I remember my lazy ass deadbeat dad seeing the commercial for the ped egg and being all like "I need one of those." Always an entitled cocksucker, acted like he deserved the world on a platter, especially when he would have a job.
the ped egg was like a cheese grater for your foot. you'd rub it on there and it'd get rid of the excess skin. I fucking needed one when those were new. didn't get one tho. knew better than to ask for one.
When i worked at a warehouse in my late 20s, i found a ped egg at a Ollies store. I bought it. It was like a cheese grater. It grinded away the old skin and everything like it was supposed to. working that job also further ingrained just how lazy and worthless my dad was with everything. i'd work longer hours and never acted like how he would for working. but that's another story.
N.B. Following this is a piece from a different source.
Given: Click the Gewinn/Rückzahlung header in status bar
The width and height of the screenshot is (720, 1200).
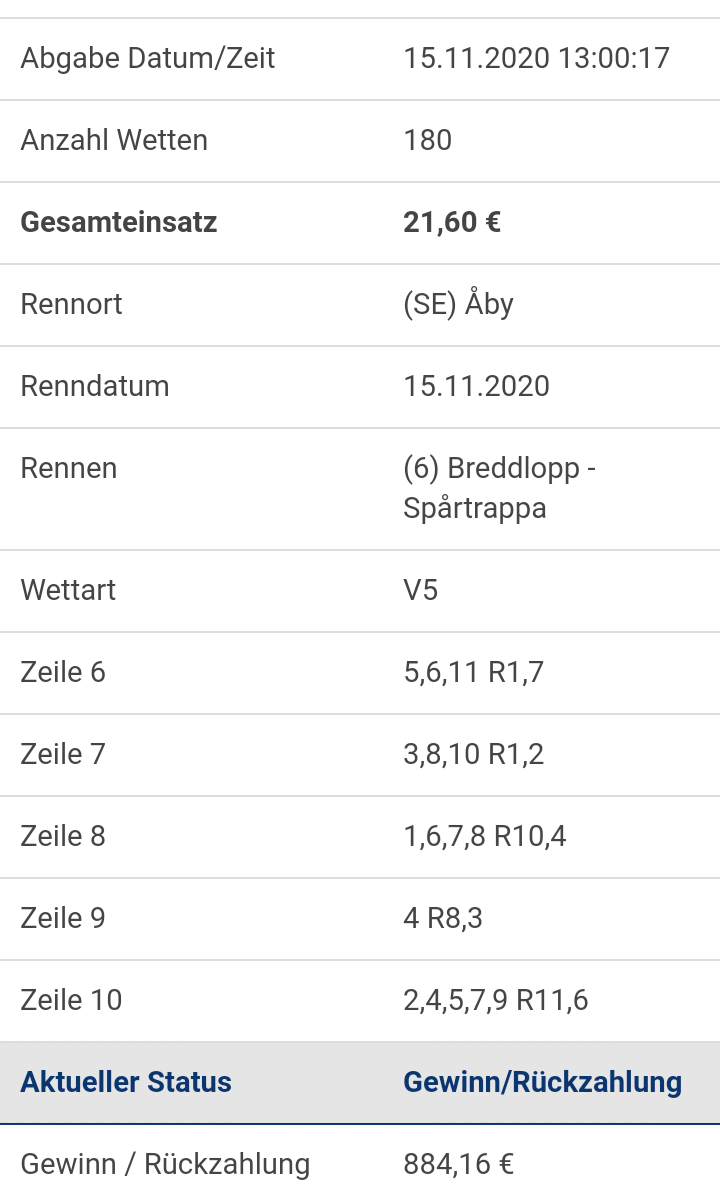Looking at the screenshot, I should click(x=543, y=1082).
as I was looking into ped eggs during that time, i saw this youtube video. this cunty ass woman was talking about how "it is GROSS" and said it in a really snotty cunty ass way about the ped egg and even used the cheese grater comparison. heres, the thing. she was a doctor, whatever type of doctor that would use a machine/whatever the fuck process to get rid of calises. basically, talking shit about the ped egg because it did the same thing but didn't cost a ton of money.
for that reason i say, i'll use my ped egg you cunt. and you're lucky you don't eat at my house or i'd give you foot shavings inplace of parmasan cheese.